While President Bush and Sen. McCain — not to mention House leaders — couldn’t reel in the House Republicans needed to pass the bailout, a key constituency over which Barack Obama has considerable sway also opposed the bill.
More members of the Congressional Black Caucus, whose heavily black districts include many of Obama’s most ardent supporters, opposed the bill than supported it.
Few of these members are in, or will ever have, tough re-elections.
Obama, it seems, could have helped deliver some of these votes if he had been more invested in the bill.
Please Jonathan, tell me why it is that Barack Obama has “considerably sway” in the Congressional Black Caucus? I’d really like you to elaborate in a way that doesn’t cost you your job.
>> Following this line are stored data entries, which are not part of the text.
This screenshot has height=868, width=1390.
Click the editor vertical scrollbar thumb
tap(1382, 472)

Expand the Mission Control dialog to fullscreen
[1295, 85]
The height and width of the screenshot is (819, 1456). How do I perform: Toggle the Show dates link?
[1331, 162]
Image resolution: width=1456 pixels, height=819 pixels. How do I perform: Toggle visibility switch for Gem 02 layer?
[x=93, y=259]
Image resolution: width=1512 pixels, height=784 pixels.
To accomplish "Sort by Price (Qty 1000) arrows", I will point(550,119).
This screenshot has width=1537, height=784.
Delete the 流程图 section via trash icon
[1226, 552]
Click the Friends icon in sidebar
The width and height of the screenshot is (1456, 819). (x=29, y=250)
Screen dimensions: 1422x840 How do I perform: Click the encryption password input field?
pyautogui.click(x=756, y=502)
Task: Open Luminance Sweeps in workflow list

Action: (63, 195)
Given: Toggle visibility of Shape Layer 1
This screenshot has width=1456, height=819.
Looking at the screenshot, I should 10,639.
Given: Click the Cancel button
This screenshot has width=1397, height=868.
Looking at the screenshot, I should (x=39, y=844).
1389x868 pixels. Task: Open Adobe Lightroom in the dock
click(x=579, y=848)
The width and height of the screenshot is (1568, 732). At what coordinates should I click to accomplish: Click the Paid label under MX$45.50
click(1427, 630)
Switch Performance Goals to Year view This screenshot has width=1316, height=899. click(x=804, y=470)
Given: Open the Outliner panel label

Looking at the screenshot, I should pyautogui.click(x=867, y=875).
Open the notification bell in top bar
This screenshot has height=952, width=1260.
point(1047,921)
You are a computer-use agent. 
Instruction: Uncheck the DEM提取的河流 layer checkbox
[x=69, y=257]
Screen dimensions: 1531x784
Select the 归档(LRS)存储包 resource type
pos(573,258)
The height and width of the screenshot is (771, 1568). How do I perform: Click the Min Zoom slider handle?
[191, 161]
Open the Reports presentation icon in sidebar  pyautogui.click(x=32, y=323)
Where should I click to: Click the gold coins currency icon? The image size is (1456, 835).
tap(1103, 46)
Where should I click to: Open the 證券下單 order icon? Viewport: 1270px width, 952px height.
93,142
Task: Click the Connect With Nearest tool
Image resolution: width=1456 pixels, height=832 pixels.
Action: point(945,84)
For what it’s worth, Martin somehow fails to champion John McCain’s enormous success in securing a whopping zero votes from the Arizona delegation, with whom, you know, it might be reasonable to expect he has some sway. Of course, Martin doesn’t note this, because if he did, he’d probably have to point out that blacks are disproportinately likely foreclosure candidates and Arizona ranks 8th in foreclosures in the country and just maybe, these Representatives were seeking more foreclosure protection for their constituents and not disobeying the universal axiom of shared black conciousness.
In addition, it seems McCain had quite a bit of trouble rallying the troops in the Congressional White Caucus Republican Party, with whom John McCain claimed to have so much say he took credit for the bill’s passage this morning, before it kind of awkwardly failed.